'''

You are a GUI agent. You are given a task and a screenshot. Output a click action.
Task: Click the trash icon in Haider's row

'''
'''

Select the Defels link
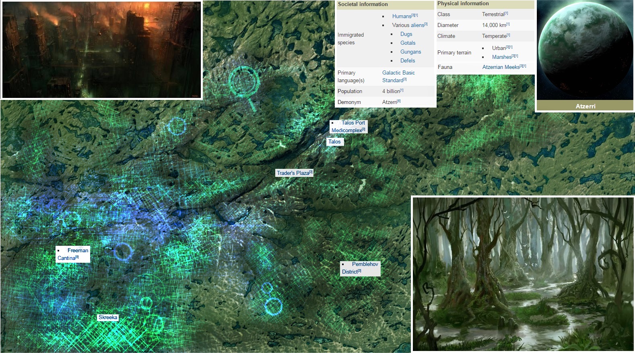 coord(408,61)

'''
'''

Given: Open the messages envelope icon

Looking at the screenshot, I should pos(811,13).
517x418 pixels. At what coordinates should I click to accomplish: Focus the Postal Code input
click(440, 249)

'''

- Required work -
Print the lines above from the one with "You are a GUI" through the one with "Task: Click the trash icon in Haider's row", both included, exactly as written and nothing more.

- Completed exercise -
You are a GUI agent. You are given a task and a screenshot. Output a click action.
Task: Click the trash icon in Haider's row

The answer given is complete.